Ce sont ces motifs qui ont engagé la commission à préférer les dispositions du Code civil.

Quant aux articles ayant pour objet d'apporter des modifications au Code civil, à l'égard de ceux qui, dans le cas prévu par l'article 17, ont perdu la qualité de Belge, nous les considérons comme inadmissibles, parce que le Belge qui a abdiqué sa qualité ne peut appartenir à deux patries à la fois, et dès lors ayant posé un fait qui, par la nature des choses, entraîne la perte de la nationalité, il ne peut y avoir simple suspension, mais privation réelle du droit de cité résultant de l'acte anti-national émané de lui.

(page 893) Il en est de même du Belge qui prend du service militaire chez l'étranger ; il n’est digne d'aucune faveur. Au lieu de consacrer ses bras à la défense du pays, il a préféré mettre son épée au service d'une puissance étrangère. Eh bien, la conséquence d'une pareille conduite, c'est la peine comminée par l'article 21 du Code civil, et il n'existe aucun motif sérieux de l'atténuer. Agir autrement, ce serait favoriser des spéculations qui n'ont rien d'honorable ; ce serait encourager des actes contraires a l'honneur national, et aux devoirs d'un bon citoyen. Le patriotisme de mon ami M. Dumortier m'est un sûr garant qu'il est le premier à flétrir des procédés de ce genre, et, en conséquence, il ne saurait être question de mitiger les pénalités établies par la législation en vigueur.

Toutefois je pense qu'il y a quelque chose à faire, et sous ce rapport, il me semble qu'on pourrait admettre des dispositions analoges à celles admises dernièrement en France dans les termes ci-après :

« Art. 1er. Est Belge tout individu né en Belgique d'un étranger qui, lui-même, y est né, à moins que dans l'année qui suivra l'époque de sa majorité telle qu'elle est fixée par la loi belge, il ne réclame la qualité d'étranger par une déclaration faite soit devant l'autorité communale du lieu de sa résidence, soit devant les agents diplomatiques ou consulaires accrédités en Belgique par le gouvernement étranger.

« Art. 2. L'article 9 du Code civil est applicable aux enfants de l'étranger naturalisé, quoique nés en pays étranger, s'ils étaient mineurs lors de la naturalisation. »

Ces dispositions me semblent fondées en justice et en raison, et on pourrait, si la chambre est de cet avis, les substituer au projet de M. Dumortier.
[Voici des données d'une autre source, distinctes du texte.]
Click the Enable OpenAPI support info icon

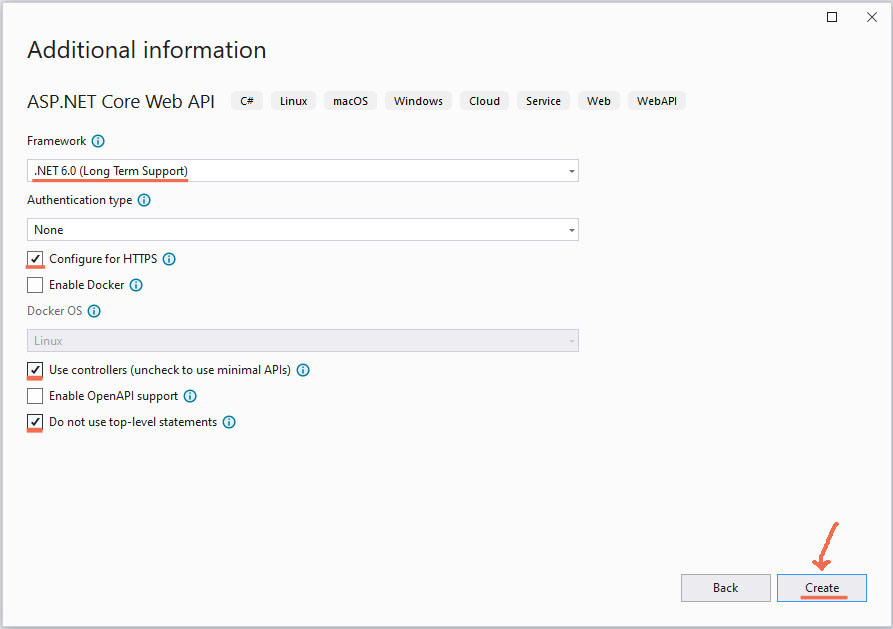pos(190,396)
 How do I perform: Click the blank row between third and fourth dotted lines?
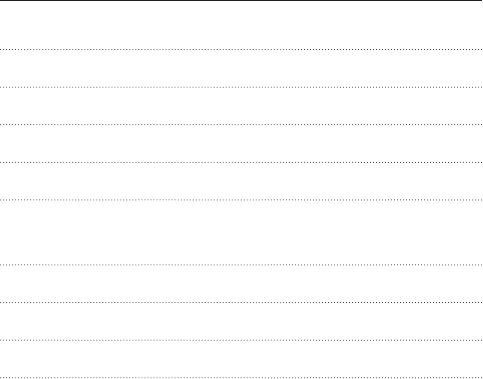click(x=241, y=144)
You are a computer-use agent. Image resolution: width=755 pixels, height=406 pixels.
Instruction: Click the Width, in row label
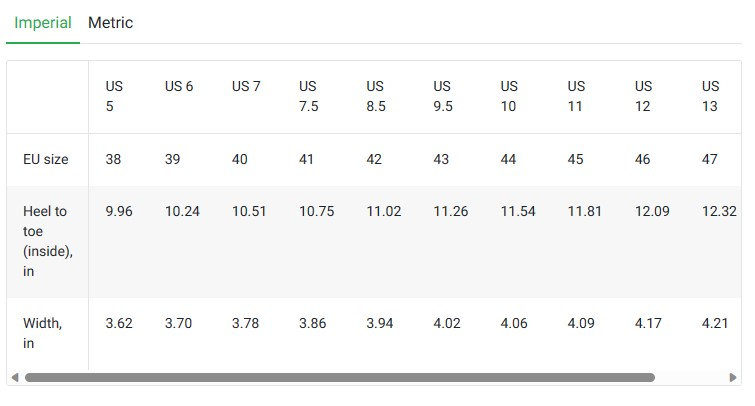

M. de Theux. - Messieurs, mon intention était de demander à la chambre l'ajournement de la discussion, en suite de l'amendement proposé par l'honorable M. Lelièvre. Cette question mérite véritablement un sérieux examen au point de vue indiqué par cet honorable membre ; en voici les motifs.

Jusqu'à présent il y a eu une réciprocité parfaite entre les Belges et les Français quant à l'obligation du service militaire. Je sais que, d'après notre loi sur la milice, le Français domicilié en Belgique est obligé de contribuer au tirage au sort et même de servir. Mais il n'en est pas moins vrai que la France a toujours réclamé contre notre loi sur la milice et que celle-ci ne reçoit pas d'exécution.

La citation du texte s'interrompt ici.